* Task to carry out:
Reproduce each of the following items line for line, with no changes.

Records from a data source
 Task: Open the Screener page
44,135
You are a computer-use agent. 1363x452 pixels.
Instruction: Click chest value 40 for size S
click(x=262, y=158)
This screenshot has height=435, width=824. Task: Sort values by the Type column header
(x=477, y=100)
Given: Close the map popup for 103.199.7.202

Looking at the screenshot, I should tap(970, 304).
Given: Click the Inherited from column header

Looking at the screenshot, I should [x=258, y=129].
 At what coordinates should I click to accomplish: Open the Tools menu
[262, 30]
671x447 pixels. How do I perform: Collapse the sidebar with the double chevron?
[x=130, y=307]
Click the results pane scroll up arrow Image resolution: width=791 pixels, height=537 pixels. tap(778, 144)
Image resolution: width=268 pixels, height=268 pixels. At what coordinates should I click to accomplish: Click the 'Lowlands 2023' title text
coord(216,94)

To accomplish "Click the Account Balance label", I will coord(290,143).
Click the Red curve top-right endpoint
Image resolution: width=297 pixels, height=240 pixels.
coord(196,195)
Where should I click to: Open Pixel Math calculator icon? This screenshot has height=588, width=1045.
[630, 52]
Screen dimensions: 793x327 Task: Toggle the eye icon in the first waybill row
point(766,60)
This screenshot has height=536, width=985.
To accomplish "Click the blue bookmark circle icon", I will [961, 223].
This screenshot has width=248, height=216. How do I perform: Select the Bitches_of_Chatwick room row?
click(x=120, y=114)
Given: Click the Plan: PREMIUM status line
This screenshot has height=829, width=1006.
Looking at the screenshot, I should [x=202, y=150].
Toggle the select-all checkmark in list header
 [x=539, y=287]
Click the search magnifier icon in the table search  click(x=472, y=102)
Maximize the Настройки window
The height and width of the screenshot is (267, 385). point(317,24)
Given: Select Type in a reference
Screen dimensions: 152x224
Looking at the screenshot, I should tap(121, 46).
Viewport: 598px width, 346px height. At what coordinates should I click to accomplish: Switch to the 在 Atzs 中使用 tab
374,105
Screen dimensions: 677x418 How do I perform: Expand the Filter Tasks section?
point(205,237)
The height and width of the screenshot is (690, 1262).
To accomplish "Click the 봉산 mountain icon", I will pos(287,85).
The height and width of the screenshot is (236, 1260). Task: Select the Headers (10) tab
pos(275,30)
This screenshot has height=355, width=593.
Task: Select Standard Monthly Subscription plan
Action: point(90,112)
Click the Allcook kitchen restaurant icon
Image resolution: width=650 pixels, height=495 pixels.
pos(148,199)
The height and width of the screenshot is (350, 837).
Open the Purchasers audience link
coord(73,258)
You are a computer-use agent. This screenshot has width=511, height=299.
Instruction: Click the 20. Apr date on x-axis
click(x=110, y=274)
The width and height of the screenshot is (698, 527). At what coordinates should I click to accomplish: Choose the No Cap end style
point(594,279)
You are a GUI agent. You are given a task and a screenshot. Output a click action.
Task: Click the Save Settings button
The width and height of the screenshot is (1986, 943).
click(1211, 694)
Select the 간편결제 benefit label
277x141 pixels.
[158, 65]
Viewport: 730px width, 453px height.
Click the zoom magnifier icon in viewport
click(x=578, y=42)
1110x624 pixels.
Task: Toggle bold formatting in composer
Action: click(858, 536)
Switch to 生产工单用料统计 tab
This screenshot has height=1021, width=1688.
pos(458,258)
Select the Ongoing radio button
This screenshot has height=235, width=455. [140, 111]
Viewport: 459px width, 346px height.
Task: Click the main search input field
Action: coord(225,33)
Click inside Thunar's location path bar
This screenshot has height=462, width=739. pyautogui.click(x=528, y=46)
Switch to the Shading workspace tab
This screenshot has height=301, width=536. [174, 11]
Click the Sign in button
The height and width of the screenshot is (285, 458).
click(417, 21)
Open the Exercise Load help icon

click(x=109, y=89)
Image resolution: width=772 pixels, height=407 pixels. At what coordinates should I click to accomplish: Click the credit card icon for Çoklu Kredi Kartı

* Solution to the problem:
 Task: Open the Screener page
44,135
You are a computer-use agent. 1363x452 pixels.
Instruction: Click chest value 40 for size S
click(x=262, y=158)
This screenshot has height=435, width=824. Task: Sort values by the Type column header
(x=477, y=100)
Given: Close the map popup for 103.199.7.202

Looking at the screenshot, I should tap(970, 304).
Given: Click the Inherited from column header

Looking at the screenshot, I should [x=258, y=129].
 At what coordinates should I click to accomplish: Open the Tools menu
[262, 30]
671x447 pixels. How do I perform: Collapse the sidebar with the double chevron?
[x=130, y=307]
Click the results pane scroll up arrow Image resolution: width=791 pixels, height=537 pixels. tap(778, 144)
Image resolution: width=268 pixels, height=268 pixels. At what coordinates should I click to accomplish: Click the 'Lowlands 2023' title text
coord(216,94)

To accomplish "Click the Account Balance label", I will coord(290,143).
Click the Red curve top-right endpoint
Image resolution: width=297 pixels, height=240 pixels.
coord(196,195)
Where should I click to: Open Pixel Math calculator icon? This screenshot has height=588, width=1045.
[630, 52]
Screen dimensions: 793x327 Task: Toggle the eye icon in the first waybill row
point(766,60)
This screenshot has height=536, width=985.
To accomplish "Click the blue bookmark circle icon", I will [961, 223].
This screenshot has width=248, height=216. How do I perform: Select the Bitches_of_Chatwick room row?
click(x=120, y=114)
Given: Click the Plan: PREMIUM status line
This screenshot has height=829, width=1006.
Looking at the screenshot, I should [x=202, y=150].
Toggle the select-all checkmark in list header
 [x=539, y=287]
Click the search magnifier icon in the table search  click(x=472, y=102)
Maximize the Настройки window
The height and width of the screenshot is (267, 385). point(317,24)
Given: Select Type in a reference
Screen dimensions: 152x224
Looking at the screenshot, I should tap(121, 46).
Viewport: 598px width, 346px height. At what coordinates should I click to accomplish: Switch to the 在 Atzs 中使用 tab
374,105
Screen dimensions: 677x418 How do I perform: Expand the Filter Tasks section?
point(205,237)
The height and width of the screenshot is (690, 1262).
To accomplish "Click the 봉산 mountain icon", I will pos(287,85).
The height and width of the screenshot is (236, 1260). Task: Select the Headers (10) tab
pos(275,30)
This screenshot has height=355, width=593.
Task: Select Standard Monthly Subscription plan
Action: point(90,112)
Click the Allcook kitchen restaurant icon
Image resolution: width=650 pixels, height=495 pixels.
pos(148,199)
The height and width of the screenshot is (350, 837).
Open the Purchasers audience link
coord(73,258)
You are a computer-use agent. This screenshot has width=511, height=299.
Instruction: Click the 20. Apr date on x-axis
click(x=110, y=274)
The width and height of the screenshot is (698, 527). At what coordinates should I click to accomplish: Choose the No Cap end style
point(594,279)
You are a GUI agent. You are given a task and a screenshot. Output a click action.
Task: Click the Save Settings button
The width and height of the screenshot is (1986, 943).
click(1211, 694)
Select the 간편결제 benefit label
277x141 pixels.
[158, 65]
Viewport: 730px width, 453px height.
Click the zoom magnifier icon in viewport
click(x=578, y=42)
1110x624 pixels.
Task: Toggle bold formatting in composer
Action: click(858, 536)
Switch to 生产工单用料统计 tab
This screenshot has height=1021, width=1688.
pos(458,258)
Select the Ongoing radio button
This screenshot has height=235, width=455. [140, 111]
Viewport: 459px width, 346px height.
Task: Click the main search input field
Action: coord(225,33)
Click inside Thunar's location path bar
This screenshot has height=462, width=739. pyautogui.click(x=528, y=46)
Switch to the Shading workspace tab
This screenshot has height=301, width=536. [174, 11]
Click the Sign in button
The height and width of the screenshot is (285, 458).
click(417, 21)
Open the Exercise Load help icon

click(x=109, y=89)
Image resolution: width=772 pixels, height=407 pixels. At what coordinates should I click to accomplish: Click the credit card icon for Çoklu Kredi Kartı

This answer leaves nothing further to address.